Stored data entries

=== Begin Enclosure ===

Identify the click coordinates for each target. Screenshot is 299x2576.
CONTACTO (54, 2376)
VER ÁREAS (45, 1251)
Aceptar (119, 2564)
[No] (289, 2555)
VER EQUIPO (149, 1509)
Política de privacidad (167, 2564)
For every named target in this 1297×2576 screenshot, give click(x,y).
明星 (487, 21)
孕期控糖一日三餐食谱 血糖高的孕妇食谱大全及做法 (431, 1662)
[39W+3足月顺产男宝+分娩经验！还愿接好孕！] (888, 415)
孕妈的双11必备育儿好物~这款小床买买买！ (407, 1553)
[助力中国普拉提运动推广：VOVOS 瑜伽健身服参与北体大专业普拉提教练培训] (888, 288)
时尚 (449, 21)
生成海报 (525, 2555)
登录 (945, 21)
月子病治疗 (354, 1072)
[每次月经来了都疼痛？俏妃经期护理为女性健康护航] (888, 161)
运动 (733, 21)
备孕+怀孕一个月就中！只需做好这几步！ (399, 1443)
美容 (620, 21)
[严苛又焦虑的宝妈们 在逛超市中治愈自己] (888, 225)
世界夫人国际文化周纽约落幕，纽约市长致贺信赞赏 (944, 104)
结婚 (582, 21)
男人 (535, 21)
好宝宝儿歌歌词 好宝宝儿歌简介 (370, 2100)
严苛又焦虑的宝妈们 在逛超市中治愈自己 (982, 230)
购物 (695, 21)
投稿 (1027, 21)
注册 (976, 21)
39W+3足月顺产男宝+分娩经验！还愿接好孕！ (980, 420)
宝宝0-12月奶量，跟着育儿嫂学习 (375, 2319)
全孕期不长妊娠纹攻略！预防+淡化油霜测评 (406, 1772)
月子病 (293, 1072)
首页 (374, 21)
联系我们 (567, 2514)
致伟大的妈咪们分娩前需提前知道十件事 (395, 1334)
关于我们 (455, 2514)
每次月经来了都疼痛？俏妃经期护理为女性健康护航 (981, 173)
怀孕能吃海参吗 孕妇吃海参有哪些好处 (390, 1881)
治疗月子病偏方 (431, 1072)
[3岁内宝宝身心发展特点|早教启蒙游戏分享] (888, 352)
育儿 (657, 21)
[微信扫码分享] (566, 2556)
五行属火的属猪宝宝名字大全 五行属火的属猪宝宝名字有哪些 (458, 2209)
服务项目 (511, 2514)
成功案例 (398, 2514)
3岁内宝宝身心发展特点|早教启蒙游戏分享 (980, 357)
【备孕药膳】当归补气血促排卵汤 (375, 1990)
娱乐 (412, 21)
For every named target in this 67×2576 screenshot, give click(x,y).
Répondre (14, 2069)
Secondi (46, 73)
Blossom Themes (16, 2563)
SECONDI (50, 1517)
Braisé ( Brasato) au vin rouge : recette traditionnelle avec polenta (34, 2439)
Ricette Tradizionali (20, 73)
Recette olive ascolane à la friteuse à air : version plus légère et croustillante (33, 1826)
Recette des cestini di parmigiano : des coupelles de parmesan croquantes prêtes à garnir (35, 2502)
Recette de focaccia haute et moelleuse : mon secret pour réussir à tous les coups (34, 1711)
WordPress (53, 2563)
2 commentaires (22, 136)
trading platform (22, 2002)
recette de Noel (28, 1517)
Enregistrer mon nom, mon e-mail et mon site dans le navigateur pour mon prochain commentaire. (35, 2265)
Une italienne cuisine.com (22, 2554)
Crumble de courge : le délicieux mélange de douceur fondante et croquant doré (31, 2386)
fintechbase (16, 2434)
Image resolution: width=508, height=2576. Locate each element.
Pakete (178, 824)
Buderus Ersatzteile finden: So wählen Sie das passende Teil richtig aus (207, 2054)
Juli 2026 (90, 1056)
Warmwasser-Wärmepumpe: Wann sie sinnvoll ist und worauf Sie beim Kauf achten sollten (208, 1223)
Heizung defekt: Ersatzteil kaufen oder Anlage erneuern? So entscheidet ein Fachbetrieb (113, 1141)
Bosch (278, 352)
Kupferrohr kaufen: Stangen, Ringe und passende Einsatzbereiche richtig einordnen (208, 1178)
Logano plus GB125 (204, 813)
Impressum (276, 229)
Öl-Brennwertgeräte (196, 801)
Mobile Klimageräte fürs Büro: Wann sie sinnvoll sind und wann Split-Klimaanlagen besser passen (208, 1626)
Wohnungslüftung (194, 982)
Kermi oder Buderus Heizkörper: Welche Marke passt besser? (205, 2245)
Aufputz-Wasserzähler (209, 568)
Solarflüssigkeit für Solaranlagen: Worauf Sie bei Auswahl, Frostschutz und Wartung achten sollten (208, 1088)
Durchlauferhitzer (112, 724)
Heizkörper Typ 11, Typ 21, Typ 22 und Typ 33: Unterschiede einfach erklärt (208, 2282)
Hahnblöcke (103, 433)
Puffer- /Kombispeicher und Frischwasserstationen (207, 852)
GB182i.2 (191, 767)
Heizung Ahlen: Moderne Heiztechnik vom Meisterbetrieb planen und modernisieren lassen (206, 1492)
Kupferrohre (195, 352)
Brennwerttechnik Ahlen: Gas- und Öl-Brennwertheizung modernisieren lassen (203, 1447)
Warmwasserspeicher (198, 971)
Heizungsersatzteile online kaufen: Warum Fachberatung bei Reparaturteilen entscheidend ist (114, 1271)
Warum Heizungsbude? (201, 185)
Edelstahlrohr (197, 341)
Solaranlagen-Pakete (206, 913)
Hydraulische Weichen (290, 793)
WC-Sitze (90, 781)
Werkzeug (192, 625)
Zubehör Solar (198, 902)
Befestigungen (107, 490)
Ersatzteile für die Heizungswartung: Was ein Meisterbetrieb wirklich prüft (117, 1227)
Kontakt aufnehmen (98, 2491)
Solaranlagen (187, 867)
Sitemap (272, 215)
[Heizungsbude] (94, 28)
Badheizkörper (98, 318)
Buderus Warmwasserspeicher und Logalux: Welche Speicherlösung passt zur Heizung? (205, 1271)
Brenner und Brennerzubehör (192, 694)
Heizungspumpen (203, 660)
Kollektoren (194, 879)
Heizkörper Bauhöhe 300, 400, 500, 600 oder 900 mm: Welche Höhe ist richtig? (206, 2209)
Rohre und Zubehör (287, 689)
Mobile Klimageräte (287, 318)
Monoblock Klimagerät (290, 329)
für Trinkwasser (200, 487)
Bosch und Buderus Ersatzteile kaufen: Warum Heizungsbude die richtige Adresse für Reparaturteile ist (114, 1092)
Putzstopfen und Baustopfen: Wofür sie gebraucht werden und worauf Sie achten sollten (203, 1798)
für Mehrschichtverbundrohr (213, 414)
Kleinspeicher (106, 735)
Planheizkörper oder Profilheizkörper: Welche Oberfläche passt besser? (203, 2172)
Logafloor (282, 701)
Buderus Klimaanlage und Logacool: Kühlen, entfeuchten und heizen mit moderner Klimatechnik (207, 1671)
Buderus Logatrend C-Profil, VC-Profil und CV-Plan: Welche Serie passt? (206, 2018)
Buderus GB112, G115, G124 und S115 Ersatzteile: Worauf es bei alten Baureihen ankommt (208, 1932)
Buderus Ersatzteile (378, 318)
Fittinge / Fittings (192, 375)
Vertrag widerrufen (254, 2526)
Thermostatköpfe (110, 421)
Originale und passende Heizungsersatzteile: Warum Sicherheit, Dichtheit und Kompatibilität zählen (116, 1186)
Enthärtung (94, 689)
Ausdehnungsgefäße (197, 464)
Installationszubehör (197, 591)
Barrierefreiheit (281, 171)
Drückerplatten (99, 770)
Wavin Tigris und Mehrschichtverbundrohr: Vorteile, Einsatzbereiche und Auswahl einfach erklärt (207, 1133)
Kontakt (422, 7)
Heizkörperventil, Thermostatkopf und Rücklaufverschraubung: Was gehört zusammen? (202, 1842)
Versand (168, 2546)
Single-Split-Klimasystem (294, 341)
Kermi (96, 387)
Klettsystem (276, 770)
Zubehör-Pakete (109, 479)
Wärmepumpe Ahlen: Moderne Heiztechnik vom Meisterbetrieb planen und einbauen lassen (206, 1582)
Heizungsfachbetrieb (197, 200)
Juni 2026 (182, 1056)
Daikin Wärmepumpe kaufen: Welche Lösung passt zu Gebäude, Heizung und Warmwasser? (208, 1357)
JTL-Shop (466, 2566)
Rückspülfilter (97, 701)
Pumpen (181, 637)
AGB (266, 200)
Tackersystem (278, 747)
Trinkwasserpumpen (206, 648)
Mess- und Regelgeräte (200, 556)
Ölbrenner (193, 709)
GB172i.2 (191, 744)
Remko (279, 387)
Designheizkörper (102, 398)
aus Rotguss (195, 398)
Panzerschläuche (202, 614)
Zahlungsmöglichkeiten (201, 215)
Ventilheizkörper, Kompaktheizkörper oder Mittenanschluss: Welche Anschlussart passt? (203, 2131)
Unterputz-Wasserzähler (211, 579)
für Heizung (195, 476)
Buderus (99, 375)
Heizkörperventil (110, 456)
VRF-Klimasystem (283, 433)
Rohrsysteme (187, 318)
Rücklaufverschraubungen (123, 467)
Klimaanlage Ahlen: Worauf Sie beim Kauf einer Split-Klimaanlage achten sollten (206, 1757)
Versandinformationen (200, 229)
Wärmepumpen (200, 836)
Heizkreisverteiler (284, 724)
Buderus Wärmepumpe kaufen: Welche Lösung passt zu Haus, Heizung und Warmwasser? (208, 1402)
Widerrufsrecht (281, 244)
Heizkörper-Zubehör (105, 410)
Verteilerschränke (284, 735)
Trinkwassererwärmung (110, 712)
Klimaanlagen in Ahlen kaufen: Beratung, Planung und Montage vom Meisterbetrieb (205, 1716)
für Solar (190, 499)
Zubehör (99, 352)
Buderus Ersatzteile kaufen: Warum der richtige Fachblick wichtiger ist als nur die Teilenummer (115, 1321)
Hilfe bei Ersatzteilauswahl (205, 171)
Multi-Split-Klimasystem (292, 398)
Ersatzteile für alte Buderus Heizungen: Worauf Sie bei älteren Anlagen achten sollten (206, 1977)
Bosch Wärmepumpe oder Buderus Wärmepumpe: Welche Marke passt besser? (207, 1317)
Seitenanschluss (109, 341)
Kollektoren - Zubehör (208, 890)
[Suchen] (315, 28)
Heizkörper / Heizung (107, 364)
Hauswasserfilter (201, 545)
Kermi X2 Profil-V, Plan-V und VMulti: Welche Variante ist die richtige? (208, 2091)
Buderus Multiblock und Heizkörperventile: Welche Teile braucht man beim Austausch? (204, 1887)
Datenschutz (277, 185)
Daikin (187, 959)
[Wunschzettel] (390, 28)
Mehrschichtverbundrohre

=== End Enclosure ===

• _Required work_
Return a word-for-word copy of the lines above from the one holding "服务项目 (511, 2514)" through the one holding "Ricette Tradizionali (20, 73)", with both of them included and nothing besides.

• _Response area_
服务项目 (511, 2514)
成功案例 (398, 2514)
3岁内宝宝身心发展特点|早教启蒙游戏分享 (980, 357)
【备孕药膳】当归补气血促排卵汤 (375, 1990)
娱乐 (412, 21)
For every named target in this 67×2576 screenshot, give click(x,y).
Répondre (14, 2069)
Secondi (46, 73)
Blossom Themes (16, 2563)
SECONDI (50, 1517)
Braisé ( Brasato) au vin rouge : recette traditionnelle avec polenta (34, 2439)
Ricette Tradizionali (20, 73)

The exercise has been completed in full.